▶ Tarefas a realizar:
a - Transcreva, do texto sobre a agenda de reformas do país, a passagem que se estende desde "Passada a turbulência" até "remendos pontuais.", incluindo este último trecho.
b - Prossiga a redação do texto sobre a agenda de reformas do país a partir do ponto em que ele se interrompe.

▶ Trecho do documento:

Passada a turbulência causada pelo
processo de impeachment presidencial, cassação do presidente da Câmara Federal
e a Operação Lava Jato se encaminhando para o final é o momento de se pensar
seriamente no país e estabelecer uma ampla agenda para reorganização política e
estrutural. Nesse contexto, evidentemente, estão às reformas previdenciária e
trabalhista, já em discussão, e as demais que há tempo são citadas e nunca
enfrentadas, como a tributária, a fiscal e a política, esta recebendo apenas
remendos pontuais.
É necessário rever dispositivos como o
sistema de indicação de ocupantes de cargos no Judiciário e Tribunais de
Contas, priorizando funcionários de carreira e adoção de forma para que a
escolha seja pelos membros dessas instituições sem influências externas,
especialmente políticas. Quanto aos Tribunais de Contas, há na Câmara Federal
uma proposta de Emenda à Constituição estabelecendo novos critérios que acabam
com nomeações políticas que nem sempre atendem requisitos básicos para a
função. O problema é que a matéria não anda, está em análise há mais de três
anos.

▶ Conteúdo do material:
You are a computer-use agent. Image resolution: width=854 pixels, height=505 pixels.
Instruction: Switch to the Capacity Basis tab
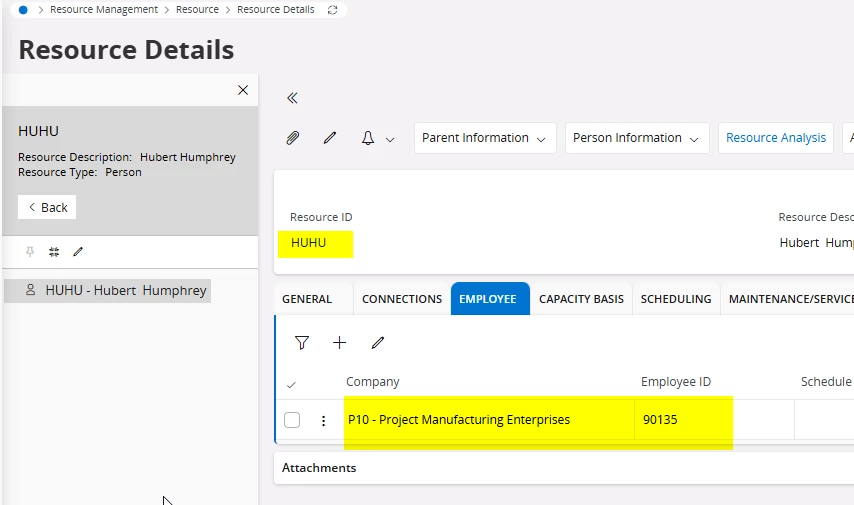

▶ Respostas:
a -
Passada a turbulência causada pelo
processo de impeachment presidencial, cassação do presidente da Câmara Federal
e a Operação Lava Jato se encaminhando para o final é o momento de se pensar
seriamente no país e estabelecer uma ampla agenda para reorganização política e
estrutural. Nesse contexto, evidentemente, estão às reformas previdenciária e
trabalhista, já em discussão, e as demais que há tempo são citadas e nunca
enfrentadas, como a tributária, a fiscal e a política, esta recebendo apenas
remendos pontuais.

b -
A legislação eleitoral precisa de revisão
para eliminar algumas distorções que não contribuem para a modernização e
dinamização do processo. O instituto do foro privilegiado foi ampliado e se tornou
obstáculo quando se trata de aplicação de punições a políticos que cometem
desvio de conduta, ensejando protelações que levam à sensação de impunidade,
por retardar a tramitação dos processos, aplicação das penas e cumprimento das
sentenças condenatórias. Não faz muito, tivemos exemplo disso com o Mensalão,
que quase chegou à prescrição.
Ainda na reforma político-eleitoral há
necessidade da cláusula de barreira, medida imperativa para fortalecer os
partidos. O dispositivo, existente em vários países, no Brasil foi aprovado em
1995 e valeria a partir das eleições de 2006, mas não chegou a ser aplicado,
porque antes do início da sua vigência foi declarado inconstitucional pelo STF.
Agora, tramita nova PEC (Proposta de Emenda
Constitucional) já aprovada pela Comissão de Constituição e Justiça (CCJ) do
Senado. Esse projeto prevê uma cláusula de barreira com o objetivo de limitar o
número de partidos em funcionamento no Congresso.
A norma tem inúmeros aspectos positivos,
sendo o mais importante a natural eliminação de partidos sem
representatividade, os chamados ‘nanicos’, criados e mantidos por lideranças
que exercem amplos poderes sobres a siglas, usadas para interesses próprios.
Basta observar que, segundo o Tribunal Superior Eleitoral (TSE), trinta e cinco
partidos estão registrados. Desses, apenas uma dúzia tem estrutura e
representatividade nacional, os demais o eleitor desconhece até o nome. Vivem
de coligações, geralmente barganhadas. Recente levantamento indica que se a
cláusula de barreira estivesse em vigor o país teria entre doze e quinze siglas
partidárias.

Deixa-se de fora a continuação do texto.